ASSIGNMENT. Check the data underneath for lines holding the word "will", and state only how many you find.

DATA TO EXAMINE.
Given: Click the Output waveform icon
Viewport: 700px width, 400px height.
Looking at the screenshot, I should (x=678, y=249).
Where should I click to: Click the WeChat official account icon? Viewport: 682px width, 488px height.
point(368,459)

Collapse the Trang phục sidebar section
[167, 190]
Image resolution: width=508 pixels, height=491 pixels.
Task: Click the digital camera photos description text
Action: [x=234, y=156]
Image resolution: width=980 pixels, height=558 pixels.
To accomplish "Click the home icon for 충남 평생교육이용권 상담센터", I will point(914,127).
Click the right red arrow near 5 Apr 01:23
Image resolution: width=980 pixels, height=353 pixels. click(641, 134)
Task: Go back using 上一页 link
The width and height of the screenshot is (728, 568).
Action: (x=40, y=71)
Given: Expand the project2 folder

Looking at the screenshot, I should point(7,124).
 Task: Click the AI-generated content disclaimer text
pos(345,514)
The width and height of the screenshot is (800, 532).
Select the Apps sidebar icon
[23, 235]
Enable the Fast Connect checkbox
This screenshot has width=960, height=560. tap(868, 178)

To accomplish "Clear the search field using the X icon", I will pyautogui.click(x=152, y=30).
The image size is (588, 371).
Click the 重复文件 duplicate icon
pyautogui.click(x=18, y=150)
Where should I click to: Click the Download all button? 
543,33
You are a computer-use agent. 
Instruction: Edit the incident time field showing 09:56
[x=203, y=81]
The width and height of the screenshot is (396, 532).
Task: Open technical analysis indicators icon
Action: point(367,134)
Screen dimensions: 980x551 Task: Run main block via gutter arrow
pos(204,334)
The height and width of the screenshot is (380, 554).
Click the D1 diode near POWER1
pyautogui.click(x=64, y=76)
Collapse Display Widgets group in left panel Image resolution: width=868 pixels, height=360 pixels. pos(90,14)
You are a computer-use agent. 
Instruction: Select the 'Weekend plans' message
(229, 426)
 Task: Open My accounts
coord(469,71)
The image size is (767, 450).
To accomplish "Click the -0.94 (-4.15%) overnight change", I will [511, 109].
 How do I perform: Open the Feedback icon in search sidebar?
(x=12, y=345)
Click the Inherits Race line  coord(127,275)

THE ANSWER. 3